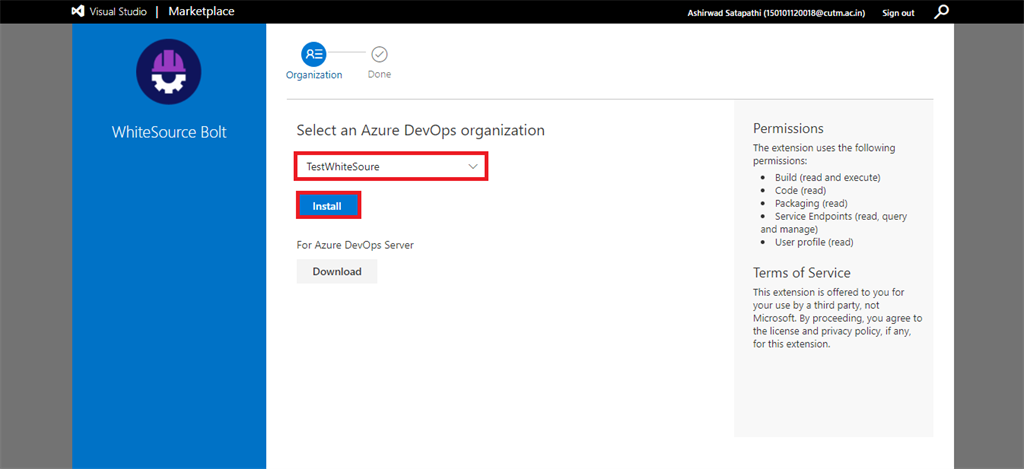Click the Visual Studio header text
Image resolution: width=1024 pixels, height=469 pixels.
click(x=118, y=12)
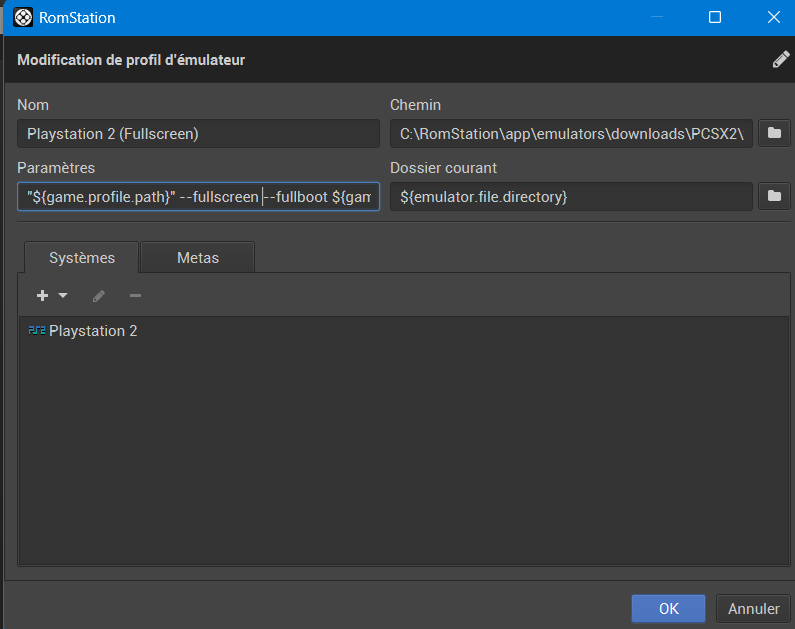Click the Dossier courant text field

[x=570, y=197]
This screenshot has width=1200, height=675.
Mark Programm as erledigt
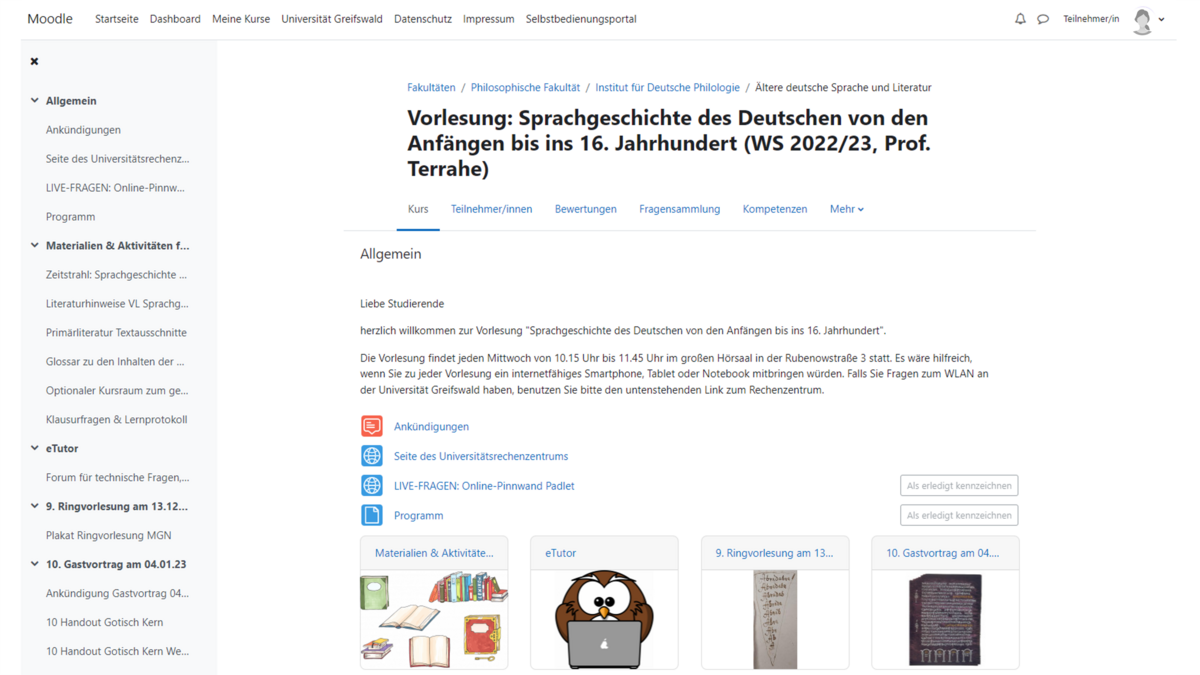pyautogui.click(x=958, y=515)
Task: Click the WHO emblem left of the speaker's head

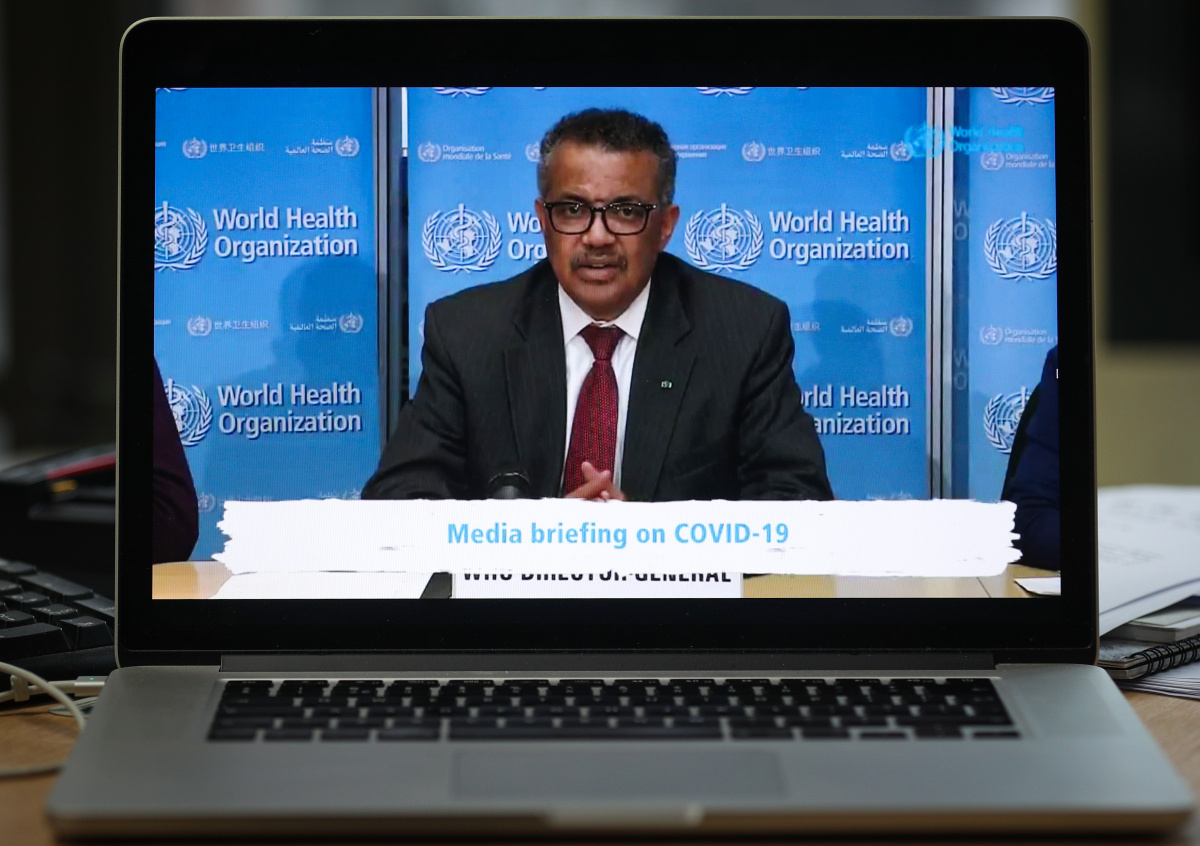Action: coord(461,238)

※

Give back exactly the lines from the line with "Mark Programm as erledigt" through the end of the material above, and omit every picture.

## [Task answer]
Mark Programm as erledigt
pyautogui.click(x=958, y=515)
Task: Click the WHO emblem left of the speaker's head

Action: coord(461,238)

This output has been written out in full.